Please help me design this prompt with the following structure:
1. System Prompt (role definition + the core steps of Harari's analytical framework)
2. User input template (exactly how the user should fill it in to trigger the best analysis)
3. Expected output format (the structure AI should follow when responding)

Notes:
- The system prompt should explicitly reference Harari's four-step framework: "identify fictional narrative → trace construction → recognize maintenance mechanisms → assess impact"
- The output format should be fixed and structured so I get comparable results every time I use it
- Don't have the AI draw conclusions for me — instead, help me see structures I might otherwise miss

Yellow placeholders need you to fill in before using the AI.

AI can help you organize ideas, but cannot make final judgments for you.
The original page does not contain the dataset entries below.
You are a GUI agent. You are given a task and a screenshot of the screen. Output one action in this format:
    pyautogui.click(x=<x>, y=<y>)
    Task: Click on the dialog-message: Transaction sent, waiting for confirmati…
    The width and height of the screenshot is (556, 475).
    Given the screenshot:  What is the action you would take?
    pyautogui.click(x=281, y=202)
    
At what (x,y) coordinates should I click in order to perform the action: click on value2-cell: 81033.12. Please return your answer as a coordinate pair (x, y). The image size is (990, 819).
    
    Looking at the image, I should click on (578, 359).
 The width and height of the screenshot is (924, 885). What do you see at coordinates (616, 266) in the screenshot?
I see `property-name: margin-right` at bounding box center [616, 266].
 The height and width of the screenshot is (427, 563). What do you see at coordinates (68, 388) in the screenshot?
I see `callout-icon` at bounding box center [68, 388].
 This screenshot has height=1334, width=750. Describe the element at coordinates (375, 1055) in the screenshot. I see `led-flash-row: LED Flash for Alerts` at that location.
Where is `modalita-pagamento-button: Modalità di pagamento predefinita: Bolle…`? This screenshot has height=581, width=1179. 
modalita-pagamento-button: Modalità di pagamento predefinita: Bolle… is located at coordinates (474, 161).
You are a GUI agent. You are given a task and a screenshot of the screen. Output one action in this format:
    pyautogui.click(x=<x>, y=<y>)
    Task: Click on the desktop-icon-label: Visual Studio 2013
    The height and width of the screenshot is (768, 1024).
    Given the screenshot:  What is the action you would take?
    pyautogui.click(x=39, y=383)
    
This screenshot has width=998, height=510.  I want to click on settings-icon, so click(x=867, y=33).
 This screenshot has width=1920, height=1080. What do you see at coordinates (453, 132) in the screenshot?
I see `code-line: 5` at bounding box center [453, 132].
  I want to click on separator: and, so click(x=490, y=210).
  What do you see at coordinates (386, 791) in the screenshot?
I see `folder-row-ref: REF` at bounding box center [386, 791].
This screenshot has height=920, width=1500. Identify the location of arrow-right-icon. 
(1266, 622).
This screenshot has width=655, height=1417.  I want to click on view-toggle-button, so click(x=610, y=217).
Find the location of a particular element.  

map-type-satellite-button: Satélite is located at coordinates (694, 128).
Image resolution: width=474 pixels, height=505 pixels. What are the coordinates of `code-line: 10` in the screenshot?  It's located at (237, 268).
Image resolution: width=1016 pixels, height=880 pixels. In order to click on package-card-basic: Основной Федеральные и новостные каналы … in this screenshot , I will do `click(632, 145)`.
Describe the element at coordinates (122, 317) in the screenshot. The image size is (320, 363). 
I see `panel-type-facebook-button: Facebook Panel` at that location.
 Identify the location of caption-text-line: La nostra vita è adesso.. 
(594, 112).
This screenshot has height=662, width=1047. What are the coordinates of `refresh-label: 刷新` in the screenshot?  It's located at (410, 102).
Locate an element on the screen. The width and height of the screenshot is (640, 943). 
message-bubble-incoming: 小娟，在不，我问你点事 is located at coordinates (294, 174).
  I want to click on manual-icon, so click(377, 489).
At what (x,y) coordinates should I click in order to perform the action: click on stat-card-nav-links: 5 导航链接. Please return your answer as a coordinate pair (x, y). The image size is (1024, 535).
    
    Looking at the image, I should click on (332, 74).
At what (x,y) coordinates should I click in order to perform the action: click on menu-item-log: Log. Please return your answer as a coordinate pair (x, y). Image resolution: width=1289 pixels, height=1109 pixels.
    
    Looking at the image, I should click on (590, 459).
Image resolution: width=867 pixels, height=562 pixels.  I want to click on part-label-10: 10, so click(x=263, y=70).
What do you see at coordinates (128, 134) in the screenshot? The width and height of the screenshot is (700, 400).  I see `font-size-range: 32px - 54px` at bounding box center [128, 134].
Don't let AI fabricate experiences, cases, or misleading content.

Round 2: Help me refine the prompt and add more templates

When to use: You've tested the first prompt and want to refine it based on real results, then design templates for more scenarios.

I'm working on the *{{book title}}* "{{route name}}" project.

My chosen topic is: {{topic}}

I've designed my first prompt template and tested it. Here are the results:
[Paste your prompt and the actual AI output]

Please help me:
1. Analyze which parts of this prompt worked well and which need improvement
2. Offer specific revision suggestions (feel free to rewrite a specific passage of the system prompt)
3. Based on other core Harari frameworks (the empire-money-religion triangle, the agricultural revolution trap, the admission of ignorance, etc.), help me design 2–3 additional prompt templates for the following scenarios:
   - Analyzing advertising or marketing narratives
   - Analyzing a trending social phenomenon
   - Analyzing the narratives behind career anxiety or life choices

Each new template must include: a name + scenario description + system prompt + user input template + expected output format.

Yellow placeholders need you to fill in before using the AI.

AI can help you organize ideas, but cannot make final judgments for you. Don't let AI fabricate experiences, cases, or misleading content.

Round 3: Help me review the full toolkit and write the reflection

When to use: You've completed all prompt templates and test cases, and you're ready to write the final reflection and submit.

I'm submitting my final work for the *{{book title}}* "{{route name}}" project.

My chosen topic is: {{topic}}

Here is my draft toolkit:
{{draft work}}

Please help me check the following:
1. Does each prompt template actually use Harari's core framework, or is it just generic critical analysis?
2. Are the test cases genuine and credible (not 'hypothetical inputs')?
3. Does the toolkit cover at least 3 different use cases?
4. Does the reflection section honestly address the toolkit's limitations, rather than just praise?
5. As the finished output of a 'complete a project using one book' challenge, does the toolkit have concrete practical value, or is it purely theoretical?

Please provide:
- An overall assessment
- A quality score (out of 5) and improvement suggestions for each prompt template
- Whether the reflection is sufficiently thoughtful — if not, suggest 1–2 limitations I may have overlooked
- A final recommendation on whether to submit, and if not, the most critical revision needed

Yellow placeholders need you to fill in before using the AI.

AI can help you organize ideas, but cannot make final judgments for you. Don't let AI fabricate experiences, cases, or misleading content.